Equality Claims and Population Control
DOI:
https://doi.org/10.22024/UniKent/03/fal.31Keywords:
critical race theory, intersectionality, state violence, prison abolition, immigration control, social movementsAbstract
Critical Race Theory generally and intersectionality theory in particular have provided scholars and activists with clear accounts of how the legal approaches to oppression that have been taken up through the anti-discrimination principle have failed to sufficiently change conditions for those facing the most violent manifestations of settler colonialism, heteropatriarchy, white supremacy, ableism, and xenophobia. These interventions have exposed how the discrimination principle's reliance on individual harm, intentionality, and universalized categories of identity has made it ineffective at eradicating these forms of harm and violence and has obscured the actual operations of systems of meaning and control that produce maldistribution and targeted violence. This paper follows this line of thinking an additional step to focus on the racialized-gendered distribution schemes that operate at the population level through programs that declare themselves race and gender neutral but are founded in the production and maintenance of race and gender categories as vectors for distributing life chances.
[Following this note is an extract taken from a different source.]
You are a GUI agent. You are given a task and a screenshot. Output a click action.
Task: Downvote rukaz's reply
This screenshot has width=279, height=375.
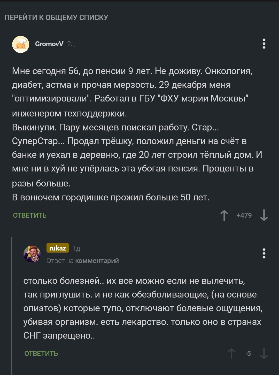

In the context of intensifying criminal and immigration enforcement and wealth disparity, it is essential to turn our attention to what Foucault called "state racism"--the operation of population-level programs that target some for increased security and life chances while marking others for insecurity and premature death. This paper looks at how social movements resisting intersectional state violence are formulating demands (like prison abolition and an end to immigration enforcement) that exceed the narrow confines of the discrimination principle and take administrative systems as adversaries in ways that pull the nation-state form itself into crisis.